Description of the task:
In the forum thread below on learning SQL, which database is the original poster practicing with?

Selected excerpt:
★ ★ ★ ★

Learning SQL and looking for advice on queries

Greetings. First-time poster here. Hoping I picked the right category for this! Someone feel free to re-direct me if I'm in the wrong place. I am learning SQL by way of SQL Server Express 2012 and the good ol' Adventureworks 2012 database. A friend in the business came up with a list of questions for me to design queries to answer. And of course, some of them are giving me a hard time! So I'm trying to be resourceful and look for hints and answers etc., which brings me here.

A question I am currently stumped on is, "What products sold in June 2008, also had sales in July 2008, but saw a decline?"

I can easily get answers to what sold in the given months, but am not sure how to work out a query that coughs up the difference in sales between the two months and highlights those that saw a decline.

If anyone has any helpful tips to get me going in the right direction here, i would greatly appreciate it!

Otherwise, thanks all the same.

Cheers,
Eric

For homework type questions we normally ask what you have tried, and got stuck on, so far.

Seeing what you have done, so far, for the "answers to what sold in the given months" would be a starting point (and will also give us something to Cut & Paste from :slight_smile: rather than having to type some stuff from scratch.

If you post code here please highlight it and press the [</>] button to format it which makes it easier to read.

★ ★ ★ ★

Data entries:
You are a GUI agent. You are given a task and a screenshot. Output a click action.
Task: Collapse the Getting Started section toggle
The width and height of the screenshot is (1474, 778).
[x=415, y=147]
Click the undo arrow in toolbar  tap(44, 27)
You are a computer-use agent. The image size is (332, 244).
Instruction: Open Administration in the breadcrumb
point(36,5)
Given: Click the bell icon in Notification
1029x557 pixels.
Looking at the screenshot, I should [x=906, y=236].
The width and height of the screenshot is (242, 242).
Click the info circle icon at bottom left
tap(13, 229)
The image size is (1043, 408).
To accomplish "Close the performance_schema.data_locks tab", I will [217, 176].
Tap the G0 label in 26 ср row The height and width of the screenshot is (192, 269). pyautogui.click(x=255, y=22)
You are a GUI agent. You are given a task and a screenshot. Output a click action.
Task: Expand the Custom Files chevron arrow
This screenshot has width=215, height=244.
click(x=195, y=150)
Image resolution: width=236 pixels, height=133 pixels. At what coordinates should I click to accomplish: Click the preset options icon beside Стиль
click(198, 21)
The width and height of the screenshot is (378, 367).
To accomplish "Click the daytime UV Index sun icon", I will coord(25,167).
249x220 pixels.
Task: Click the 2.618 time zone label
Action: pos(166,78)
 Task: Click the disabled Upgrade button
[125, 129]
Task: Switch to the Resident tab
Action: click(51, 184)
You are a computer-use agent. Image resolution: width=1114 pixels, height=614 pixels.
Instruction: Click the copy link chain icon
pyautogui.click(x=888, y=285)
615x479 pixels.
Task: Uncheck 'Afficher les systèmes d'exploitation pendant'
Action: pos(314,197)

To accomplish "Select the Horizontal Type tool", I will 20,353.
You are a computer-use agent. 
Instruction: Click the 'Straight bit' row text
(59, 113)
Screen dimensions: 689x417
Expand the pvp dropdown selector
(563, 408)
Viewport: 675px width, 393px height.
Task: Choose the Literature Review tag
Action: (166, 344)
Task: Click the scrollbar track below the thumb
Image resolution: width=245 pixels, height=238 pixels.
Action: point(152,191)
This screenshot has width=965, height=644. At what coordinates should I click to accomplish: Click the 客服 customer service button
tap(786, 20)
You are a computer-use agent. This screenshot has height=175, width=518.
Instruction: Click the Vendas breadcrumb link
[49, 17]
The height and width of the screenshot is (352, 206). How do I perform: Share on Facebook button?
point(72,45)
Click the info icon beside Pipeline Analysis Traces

★ ★ ★ ★

Expected answer:
The AdventureWorks 2012 database, running on SQL Server Express 2012.